Stored data
[Start of section]
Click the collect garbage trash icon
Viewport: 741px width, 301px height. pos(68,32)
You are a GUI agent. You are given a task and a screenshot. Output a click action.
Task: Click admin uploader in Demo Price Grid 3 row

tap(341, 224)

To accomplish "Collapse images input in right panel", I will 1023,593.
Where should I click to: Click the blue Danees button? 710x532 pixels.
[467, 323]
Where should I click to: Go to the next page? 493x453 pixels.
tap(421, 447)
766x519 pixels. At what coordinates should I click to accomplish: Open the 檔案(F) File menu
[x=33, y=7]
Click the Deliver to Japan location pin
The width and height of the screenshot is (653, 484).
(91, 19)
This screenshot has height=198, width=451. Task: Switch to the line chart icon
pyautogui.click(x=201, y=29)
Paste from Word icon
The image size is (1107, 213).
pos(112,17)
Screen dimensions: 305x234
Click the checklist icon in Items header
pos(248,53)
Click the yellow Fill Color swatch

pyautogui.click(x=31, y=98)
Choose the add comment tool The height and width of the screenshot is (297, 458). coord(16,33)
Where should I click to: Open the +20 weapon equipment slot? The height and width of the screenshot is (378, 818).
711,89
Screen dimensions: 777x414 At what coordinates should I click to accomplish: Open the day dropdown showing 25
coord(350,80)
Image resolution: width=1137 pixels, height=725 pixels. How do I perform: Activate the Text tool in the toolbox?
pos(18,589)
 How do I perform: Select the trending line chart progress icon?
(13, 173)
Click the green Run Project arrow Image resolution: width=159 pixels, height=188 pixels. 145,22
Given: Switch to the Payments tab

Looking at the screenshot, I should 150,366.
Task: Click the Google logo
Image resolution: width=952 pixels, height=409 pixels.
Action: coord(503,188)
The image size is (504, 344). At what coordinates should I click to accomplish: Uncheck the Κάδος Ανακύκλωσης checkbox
[End of section]
§ **ACTION ITEM**:
Line by line, copy the records exactly.

§ **SOLVED EXERCISE**:
Click the collect garbage trash icon
Viewport: 741px width, 301px height. pos(68,32)
You are a GUI agent. You are given a task and a screenshot. Output a click action.
Task: Click admin uploader in Demo Price Grid 3 row

tap(341, 224)

To accomplish "Collapse images input in right panel", I will 1023,593.
Where should I click to: Click the blue Danees button? 710x532 pixels.
[467, 323]
Where should I click to: Go to the next page? 493x453 pixels.
tap(421, 447)
766x519 pixels. At what coordinates should I click to accomplish: Open the 檔案(F) File menu
[x=33, y=7]
Click the Deliver to Japan location pin
The width and height of the screenshot is (653, 484).
(91, 19)
This screenshot has height=198, width=451. Task: Switch to the line chart icon
pyautogui.click(x=201, y=29)
Paste from Word icon
The image size is (1107, 213).
pos(112,17)
Screen dimensions: 305x234
Click the checklist icon in Items header
pos(248,53)
Click the yellow Fill Color swatch

pyautogui.click(x=31, y=98)
Choose the add comment tool The height and width of the screenshot is (297, 458). coord(16,33)
Where should I click to: Open the +20 weapon equipment slot? The height and width of the screenshot is (378, 818).
711,89
Screen dimensions: 777x414 At what coordinates should I click to accomplish: Open the day dropdown showing 25
coord(350,80)
Image resolution: width=1137 pixels, height=725 pixels. How do I perform: Activate the Text tool in the toolbox?
pos(18,589)
 How do I perform: Select the trending line chart progress icon?
(13, 173)
Click the green Run Project arrow Image resolution: width=159 pixels, height=188 pixels. 145,22
Given: Switch to the Payments tab

Looking at the screenshot, I should 150,366.
Task: Click the Google logo
Image resolution: width=952 pixels, height=409 pixels.
Action: coord(503,188)
The image size is (504, 344). At what coordinates should I click to accomplish: Uncheck the Κάδος Ανακύκλωσης checkbox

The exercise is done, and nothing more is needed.